*DATA SECTION*
▶
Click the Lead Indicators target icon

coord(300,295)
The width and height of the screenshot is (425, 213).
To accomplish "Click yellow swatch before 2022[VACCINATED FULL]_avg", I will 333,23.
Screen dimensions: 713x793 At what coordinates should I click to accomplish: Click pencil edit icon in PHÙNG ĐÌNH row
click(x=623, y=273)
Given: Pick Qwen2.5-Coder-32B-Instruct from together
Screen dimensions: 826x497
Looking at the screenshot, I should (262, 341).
◀
▶
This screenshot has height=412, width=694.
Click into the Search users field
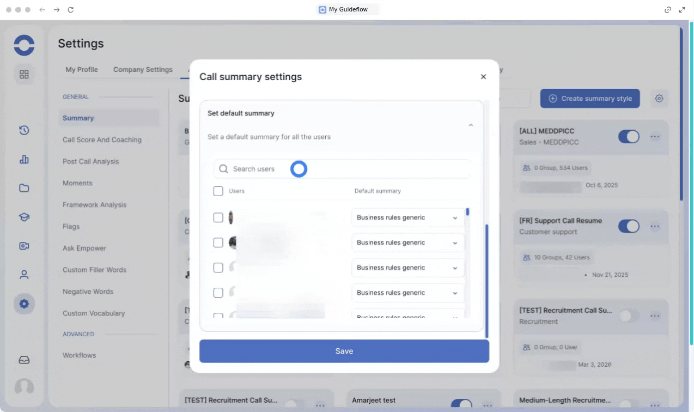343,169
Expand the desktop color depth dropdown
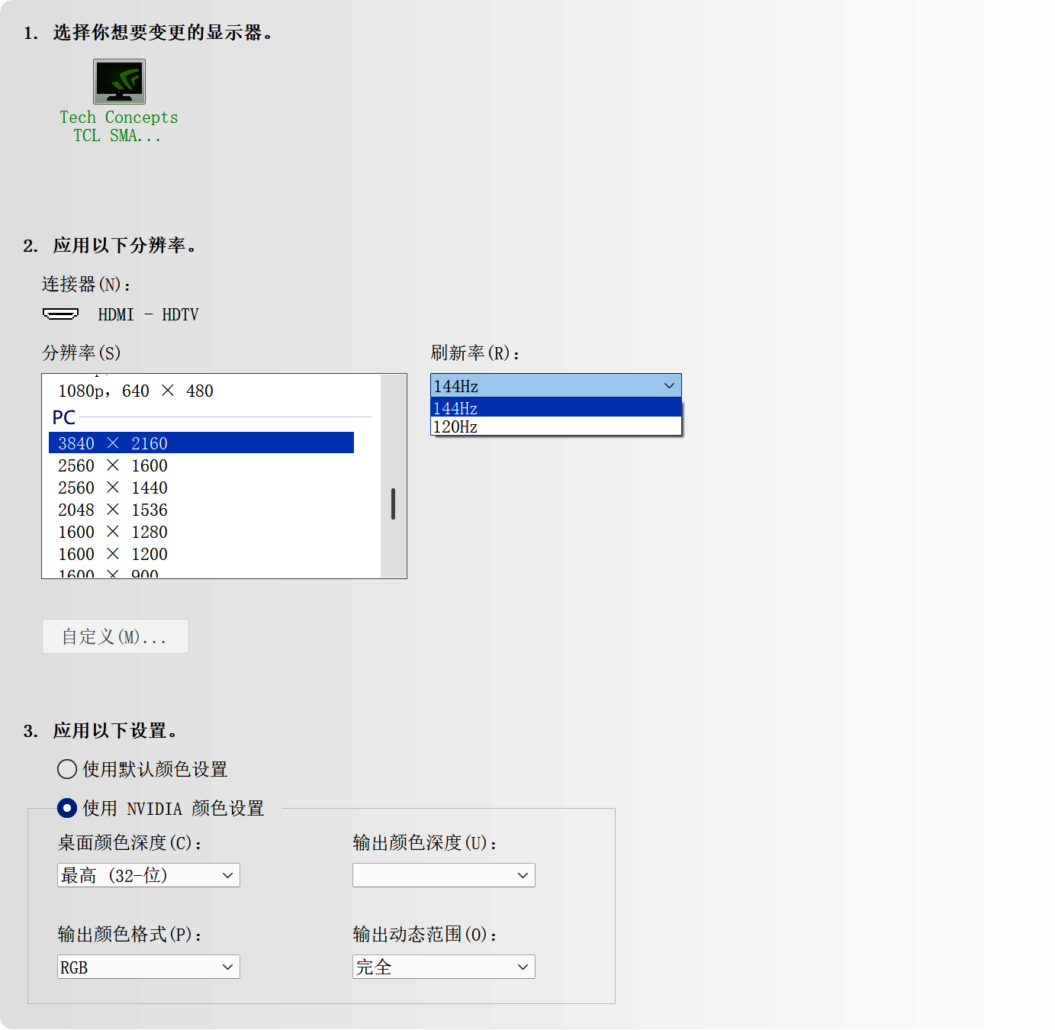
◀
*WHAT YOU WILL DO*
Extract, without any images, the part of the material above that opens with the line containing "This screenshot has height=412, width=694." and closes with the line containing "Expand the desktop color depth dropdown", both lines included.

*ANSWER TO THE PROBLEM*
This screenshot has height=412, width=694.
Click into the Search users field
343,169
Expand the desktop color depth dropdown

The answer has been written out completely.